Jueves Junio 23, 2016 20:08.- Argentina, Buenos Aires, Avellaneda, Sarandí

Lo llevaron cautivo a la casa de sus padres para robar y lo asesinaron porque quiso huir

Un joven analista de sistemas fue asesinado de un balazo en la localidad bonaerense de Sarandí cuando, maniatado, intentó huir de delincuentes que lo asaltaron cuando llegaba a una casa a buscar a sus perros y lo llevaron cautivo hasta la vivienda de sus padres para robar.

Fuentes policiales y judiciales aseguraron que se trata de Matías Augusto Terrón (29), quien cayó muerto sobre la calle Supisiche al 100, a media cuadra de la casa de sus padres, en esa localidad del partido de Avellaneda, al sur del conurbano.

Según los investigadores, todo comenzó cerca de las 22 del miércoles cuando Terrón llegó a una casa ubicada en la calle Necochea al 1700, de Avellaneda, donde habitualmente quedaban sus perros al cuidado de una amiga mientras él y su novia, llamada Jésica, estaban trabajando.

Allí, mientras aguardaba que le bajaran sus mascotas, Terrón fue sorprendido por al menos cuatro asaltantes que lo amenazaron con armas y se lo llevaron cautivo aparentemente en su propio vehículo, un Fiat Punto que había quedado estacionado a los pocos metros.

"En ese momento nosotros nos enteramos de que algo había pasado porque la chica que le tenía que entregar los perros a mi hijo bajó y mi hijo había desaparecido. Por eso, llamó a Jésica y le contó", afirmó Néstor Terrón, el padre de la víctima.

Al parecer, según sospechaban este jueves los investigadores policiales y judiciales, los ladrones le exigieron al joven que los llevara a su domicilio para robarle, pero éste se negó porque allí se encontraba su novia embarazada.

Sin embargo, los delincuentes se apoderaron del documento de Terrón y se dirigieron al domicilio que figuraba allí, en Luis María Campos al 2900, a metros de Supisiche, en Sarandí, a unas 20 cuadras de donde comenzó todo.

"Él no quiso ir a su casa porque allí estaba su mujer embarazada. Lo hizo para protegerla a ella. Además, sabía que nuestra casa estaba vacía, porque nos mudamos hace un tiempo a un barrio privado por cuestiones de seguridad", dijo en la mañana de este jueves el padre de Matías.
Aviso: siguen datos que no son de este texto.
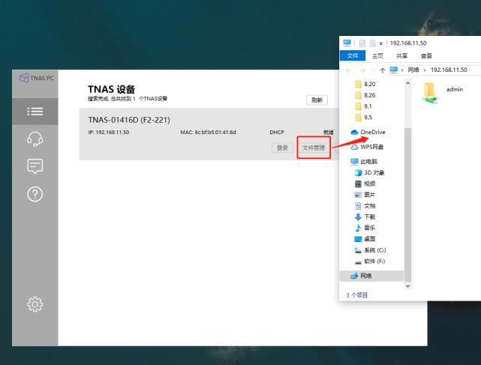Open TNAS PC settings gear

[x=35, y=304]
Mientras todo esto pasaba, el hombre llamó al celular de su hijo y lo atendió un hombre que dijo ser policía y que Matías había tenido un accidente de tránsito con su auto y que estaba en estado de ebriedad y herido.
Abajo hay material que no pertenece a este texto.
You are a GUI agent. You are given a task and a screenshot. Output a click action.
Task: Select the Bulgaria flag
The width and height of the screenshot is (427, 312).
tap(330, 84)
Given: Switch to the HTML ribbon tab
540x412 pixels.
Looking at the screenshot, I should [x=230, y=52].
"En el medio de la charla con este hombre, escuché una frecuencia policial. Ahí me di cuenta que algo había pasado. Yo le dije a mi mujer 'esto es un choreo'", relató Néstor.

Se cree que una vez en la casa de Luis María Campos, los delincuentes ingresaron y maniataron a su víctima, mientras buscaban dinero y objetos de valor.
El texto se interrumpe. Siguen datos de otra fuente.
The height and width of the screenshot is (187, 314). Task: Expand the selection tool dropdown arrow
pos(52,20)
Pocos minutos después, según las fuentes policiales y judiciales, el joven logró escapar de la vivienda y salió corriendo aún estando maniatado, pero detrás suyo salieron los asaltantes, uno de los cuales le disparó dos balazos.

Los policías determinaron que Terrón recibió un balazo en la zona inguinal, con orificio de salida en la espalda, y en el trayecto le afectó la arteria femoral y murió desangrado.

El analista de sistemas cayó desvanecido frente a una casa en la calle Supisiche 114, donde fue auxiliado por vecinos que le cortaron la soga que lo mantenía maniatado y llamaron a la Policía.

Como la ambulancia no llegaba, los mismos policías trasladaron al herido al Hospital Presidente Perón, pero llegó muerto.
Los investigadores hallaron luego el auto de la víctima en la intersección de las calles Varela y Brandsen, en Avellaneda, totalmente calcinado.

Los pesquisas trabajaban este jueves en el vehículo en busca de alguna huella, al igual que en la vivienda asaltada, donde se hallaron algunos ambientes revueltos.

Además, el fiscal de Avellaneda que tiene a su cargo la investigación, Guillermo Castro, ordenó el secuestro de cámaras de seguridad en busca del momento en el que fue capturado Terrón.

Según las fuentes de la investigación, hay al menos seis cámaras que registran el paso del auto con los delincuentes, las cuales están siendo analizadas.

"Estamos todos destrozados, trabajamos sesenta y cinco años, formamos una familia, con errores, con aciertos, con peleas, como todos, empezamos sin nada. Yo tengo cáncer, y cada dos por tres estoy internado, el martes me hice la quimio...La vida es muy dura, pero no tenés los genes preparados para perder un hijo", dijo Néstor, acompañado por otro de sus hijos llamado Emanuel.